### PROBLEM DESCRIPTION
Across the whole listing, copy out every line that includes the string "level".

[Start of section]

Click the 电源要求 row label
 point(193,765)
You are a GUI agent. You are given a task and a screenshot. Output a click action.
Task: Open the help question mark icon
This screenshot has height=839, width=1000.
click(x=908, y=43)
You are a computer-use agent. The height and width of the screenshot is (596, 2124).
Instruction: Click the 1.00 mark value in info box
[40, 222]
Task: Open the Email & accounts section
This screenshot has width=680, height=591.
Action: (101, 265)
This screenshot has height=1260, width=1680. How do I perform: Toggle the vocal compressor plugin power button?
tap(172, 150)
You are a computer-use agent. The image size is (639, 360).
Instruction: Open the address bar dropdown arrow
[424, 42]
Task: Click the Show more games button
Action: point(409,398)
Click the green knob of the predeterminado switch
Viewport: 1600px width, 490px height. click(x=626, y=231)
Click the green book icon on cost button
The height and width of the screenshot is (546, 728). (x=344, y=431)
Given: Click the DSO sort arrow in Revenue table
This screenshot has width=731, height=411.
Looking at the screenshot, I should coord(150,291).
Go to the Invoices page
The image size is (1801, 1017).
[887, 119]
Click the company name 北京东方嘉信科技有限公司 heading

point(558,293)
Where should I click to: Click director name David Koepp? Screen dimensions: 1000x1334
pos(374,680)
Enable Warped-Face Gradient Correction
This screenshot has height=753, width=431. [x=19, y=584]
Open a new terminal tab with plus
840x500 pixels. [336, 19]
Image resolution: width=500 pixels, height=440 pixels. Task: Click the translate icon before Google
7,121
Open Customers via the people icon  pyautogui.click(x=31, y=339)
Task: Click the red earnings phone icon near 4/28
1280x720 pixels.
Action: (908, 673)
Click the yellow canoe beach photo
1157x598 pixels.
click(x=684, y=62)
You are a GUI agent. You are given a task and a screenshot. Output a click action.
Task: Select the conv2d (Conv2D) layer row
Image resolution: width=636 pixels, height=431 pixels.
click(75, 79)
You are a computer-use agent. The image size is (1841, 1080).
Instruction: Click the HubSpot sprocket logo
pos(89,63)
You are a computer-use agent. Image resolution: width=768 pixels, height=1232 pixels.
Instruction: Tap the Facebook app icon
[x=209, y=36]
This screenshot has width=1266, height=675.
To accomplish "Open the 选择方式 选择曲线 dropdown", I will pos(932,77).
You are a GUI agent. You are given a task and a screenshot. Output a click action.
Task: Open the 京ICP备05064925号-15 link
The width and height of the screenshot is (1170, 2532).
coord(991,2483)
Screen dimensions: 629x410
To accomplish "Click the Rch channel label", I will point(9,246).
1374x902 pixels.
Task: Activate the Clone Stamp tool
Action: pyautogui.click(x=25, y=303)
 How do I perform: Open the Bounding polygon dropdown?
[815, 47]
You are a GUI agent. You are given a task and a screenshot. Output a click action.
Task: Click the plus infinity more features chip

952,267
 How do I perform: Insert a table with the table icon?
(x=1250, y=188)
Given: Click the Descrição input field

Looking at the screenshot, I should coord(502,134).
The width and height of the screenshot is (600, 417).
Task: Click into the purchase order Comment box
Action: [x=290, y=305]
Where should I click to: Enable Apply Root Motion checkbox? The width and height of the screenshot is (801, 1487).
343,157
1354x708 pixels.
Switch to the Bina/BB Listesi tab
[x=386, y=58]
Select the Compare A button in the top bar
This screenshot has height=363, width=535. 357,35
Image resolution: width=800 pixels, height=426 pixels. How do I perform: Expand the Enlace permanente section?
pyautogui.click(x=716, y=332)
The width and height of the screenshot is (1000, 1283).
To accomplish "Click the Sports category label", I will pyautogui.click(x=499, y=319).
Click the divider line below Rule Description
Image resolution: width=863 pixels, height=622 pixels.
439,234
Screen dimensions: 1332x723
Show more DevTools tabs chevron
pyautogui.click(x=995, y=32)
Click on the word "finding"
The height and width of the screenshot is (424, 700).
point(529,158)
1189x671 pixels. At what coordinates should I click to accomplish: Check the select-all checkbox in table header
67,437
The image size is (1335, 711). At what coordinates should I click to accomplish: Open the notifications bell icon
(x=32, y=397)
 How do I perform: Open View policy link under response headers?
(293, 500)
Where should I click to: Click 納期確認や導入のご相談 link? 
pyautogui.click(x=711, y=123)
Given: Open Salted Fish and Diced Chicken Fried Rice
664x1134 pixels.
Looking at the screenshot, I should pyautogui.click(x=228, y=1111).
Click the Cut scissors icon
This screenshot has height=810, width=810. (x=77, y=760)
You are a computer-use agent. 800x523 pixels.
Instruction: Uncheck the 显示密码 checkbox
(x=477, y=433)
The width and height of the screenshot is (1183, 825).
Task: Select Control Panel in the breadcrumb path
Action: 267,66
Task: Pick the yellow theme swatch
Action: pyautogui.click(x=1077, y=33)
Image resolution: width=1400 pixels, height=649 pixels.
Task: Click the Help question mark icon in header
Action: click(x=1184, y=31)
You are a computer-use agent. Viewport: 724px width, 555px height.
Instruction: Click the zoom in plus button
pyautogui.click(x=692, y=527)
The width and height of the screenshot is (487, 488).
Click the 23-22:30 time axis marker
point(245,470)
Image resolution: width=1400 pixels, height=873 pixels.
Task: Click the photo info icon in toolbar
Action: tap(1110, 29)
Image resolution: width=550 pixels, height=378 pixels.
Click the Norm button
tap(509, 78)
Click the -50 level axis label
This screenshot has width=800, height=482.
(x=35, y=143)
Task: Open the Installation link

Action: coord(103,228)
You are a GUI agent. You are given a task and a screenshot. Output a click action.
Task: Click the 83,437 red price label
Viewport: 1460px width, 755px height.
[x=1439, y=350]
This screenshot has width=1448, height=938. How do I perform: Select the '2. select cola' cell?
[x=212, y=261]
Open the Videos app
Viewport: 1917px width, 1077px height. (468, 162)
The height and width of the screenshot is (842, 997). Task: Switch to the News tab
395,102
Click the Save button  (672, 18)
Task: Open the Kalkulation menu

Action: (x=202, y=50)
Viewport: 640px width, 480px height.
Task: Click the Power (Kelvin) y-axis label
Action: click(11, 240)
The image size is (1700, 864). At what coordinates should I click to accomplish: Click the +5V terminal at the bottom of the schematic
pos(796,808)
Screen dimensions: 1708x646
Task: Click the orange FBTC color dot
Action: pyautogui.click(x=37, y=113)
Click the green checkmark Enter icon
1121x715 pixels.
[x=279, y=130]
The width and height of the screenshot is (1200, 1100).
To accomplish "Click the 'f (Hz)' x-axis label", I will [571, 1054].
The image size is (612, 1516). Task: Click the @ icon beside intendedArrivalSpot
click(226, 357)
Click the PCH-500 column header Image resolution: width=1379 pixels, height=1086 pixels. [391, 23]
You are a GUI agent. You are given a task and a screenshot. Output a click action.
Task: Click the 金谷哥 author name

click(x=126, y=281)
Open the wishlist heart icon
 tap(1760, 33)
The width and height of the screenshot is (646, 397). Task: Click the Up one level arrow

[End of section]

### EXPECTED ANSWER
Click the -50 level axis label
The width and height of the screenshot is (646, 397). Task: Click the Up one level arrow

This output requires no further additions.